John looked high upslope and saw the mouth of the Amphitheater. It was a small
black crevice in what appeared to be a solid hundred-foot-high wall of stone.
Few visited up here, but everyone knew that on the inside of the formation was
a natural amphitheater open to the sky. From down here, the entrance looked
like the front of an Egyptian tomb with massive, toppled lintels on either
side of the doorway. Then
John saw Kresinski watching him from the corner of the entrance. They were too
far apart for him to distinguish any expression, but the moment their eyes
met, Kresinski turned and disappeared through the crevice. It never failed to
astonish
John how the man's very manner spoke possession. The screaming kept on, then
abruptly quit. Next to that agony, the heavy metal music seemed silly and
pretentious. There was nothing more to be learned down here, John decided.
"Want me to take some of your load?" he offered to Pete.

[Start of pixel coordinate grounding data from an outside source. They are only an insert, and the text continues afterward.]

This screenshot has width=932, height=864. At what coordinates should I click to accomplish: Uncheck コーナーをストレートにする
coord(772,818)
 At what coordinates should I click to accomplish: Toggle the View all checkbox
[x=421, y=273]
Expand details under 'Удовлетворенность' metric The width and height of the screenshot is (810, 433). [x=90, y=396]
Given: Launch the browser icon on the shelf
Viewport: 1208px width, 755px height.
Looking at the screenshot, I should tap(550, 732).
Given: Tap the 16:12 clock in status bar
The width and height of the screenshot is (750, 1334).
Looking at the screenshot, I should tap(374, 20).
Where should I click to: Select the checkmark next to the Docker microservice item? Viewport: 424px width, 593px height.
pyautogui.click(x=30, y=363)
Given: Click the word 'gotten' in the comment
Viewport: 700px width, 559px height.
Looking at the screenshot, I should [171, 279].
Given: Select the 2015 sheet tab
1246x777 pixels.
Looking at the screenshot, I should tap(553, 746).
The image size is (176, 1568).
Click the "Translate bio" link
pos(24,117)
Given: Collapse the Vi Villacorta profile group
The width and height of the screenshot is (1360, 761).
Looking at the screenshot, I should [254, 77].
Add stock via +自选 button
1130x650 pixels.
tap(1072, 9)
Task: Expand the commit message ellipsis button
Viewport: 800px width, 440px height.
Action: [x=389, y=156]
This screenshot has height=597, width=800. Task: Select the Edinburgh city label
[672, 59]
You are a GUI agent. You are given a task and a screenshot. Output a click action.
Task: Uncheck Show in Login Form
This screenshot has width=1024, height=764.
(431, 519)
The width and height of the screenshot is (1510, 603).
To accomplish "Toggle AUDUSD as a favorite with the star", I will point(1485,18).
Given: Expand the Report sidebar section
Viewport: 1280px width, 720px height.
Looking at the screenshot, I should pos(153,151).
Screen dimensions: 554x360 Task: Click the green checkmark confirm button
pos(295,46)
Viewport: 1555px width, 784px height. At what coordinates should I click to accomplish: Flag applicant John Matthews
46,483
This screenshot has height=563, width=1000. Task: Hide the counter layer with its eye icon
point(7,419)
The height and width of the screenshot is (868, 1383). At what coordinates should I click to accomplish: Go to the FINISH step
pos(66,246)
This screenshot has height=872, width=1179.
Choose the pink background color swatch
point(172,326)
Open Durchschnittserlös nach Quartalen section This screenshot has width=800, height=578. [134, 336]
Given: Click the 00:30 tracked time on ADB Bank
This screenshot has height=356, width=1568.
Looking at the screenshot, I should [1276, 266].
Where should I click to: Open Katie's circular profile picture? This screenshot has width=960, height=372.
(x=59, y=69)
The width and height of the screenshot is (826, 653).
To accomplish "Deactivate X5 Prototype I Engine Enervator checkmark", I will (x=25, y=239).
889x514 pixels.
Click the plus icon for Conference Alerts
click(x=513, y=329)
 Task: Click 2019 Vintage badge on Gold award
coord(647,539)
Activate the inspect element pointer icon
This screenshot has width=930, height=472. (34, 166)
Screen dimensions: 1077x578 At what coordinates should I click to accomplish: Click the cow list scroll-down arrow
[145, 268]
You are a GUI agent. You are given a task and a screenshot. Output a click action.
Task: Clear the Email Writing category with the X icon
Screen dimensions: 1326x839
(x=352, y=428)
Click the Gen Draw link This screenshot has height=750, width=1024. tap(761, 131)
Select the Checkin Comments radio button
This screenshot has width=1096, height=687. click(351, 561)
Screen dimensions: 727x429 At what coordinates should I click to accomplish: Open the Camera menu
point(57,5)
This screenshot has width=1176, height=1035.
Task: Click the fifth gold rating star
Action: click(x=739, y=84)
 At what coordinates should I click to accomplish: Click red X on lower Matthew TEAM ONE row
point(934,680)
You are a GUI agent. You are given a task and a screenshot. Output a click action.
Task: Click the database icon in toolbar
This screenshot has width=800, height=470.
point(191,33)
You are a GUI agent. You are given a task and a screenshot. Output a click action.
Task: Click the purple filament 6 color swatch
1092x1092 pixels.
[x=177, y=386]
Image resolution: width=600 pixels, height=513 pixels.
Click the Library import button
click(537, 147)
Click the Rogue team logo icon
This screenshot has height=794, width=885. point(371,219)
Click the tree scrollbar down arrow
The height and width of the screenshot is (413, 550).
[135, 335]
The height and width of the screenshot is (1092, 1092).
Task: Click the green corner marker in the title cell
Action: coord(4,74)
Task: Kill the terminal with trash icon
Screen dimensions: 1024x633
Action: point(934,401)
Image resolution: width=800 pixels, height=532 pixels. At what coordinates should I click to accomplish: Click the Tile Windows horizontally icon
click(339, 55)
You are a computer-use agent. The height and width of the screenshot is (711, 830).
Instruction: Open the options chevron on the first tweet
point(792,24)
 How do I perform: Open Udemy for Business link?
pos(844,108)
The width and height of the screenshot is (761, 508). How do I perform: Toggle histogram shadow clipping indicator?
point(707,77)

Pete heard the urgency in John's voice. "Guess not," he said. "We're about
there."
They weren't, not by a half hour or so, and the load was heavy. But at least
John had offered.
John waited until the group picked its way diagonally to the edge of the scree
field and then resumed his steady loping trot up the middle. Rocks teetered
underfoot.
Goat, his father used to call him. Joe, you and the goat, go show us how to
run in them mountains. And he and his brother would tear off racing for the
top of a mesa, hopping from rock to rock, drawn by the mountain and powered by
the wind and their father's pride. See, he'd tell snaggletoothed roughneck
compañeros over for a
Bud, that there's how Apaches used to do it. After about ten minutes he
reached the entrance. There was a small flat ledge like a porch at the mouth
of the crevice.
Delwood was sitting there in the cool shade, dejected.
John didn't bother hiding his respirations this time. "Where is he?" he
panted.
"In there," said Delwood. "I can't go back in again. I don't want to. Sammy
kicked me out." More quietly, he added, "I barfed."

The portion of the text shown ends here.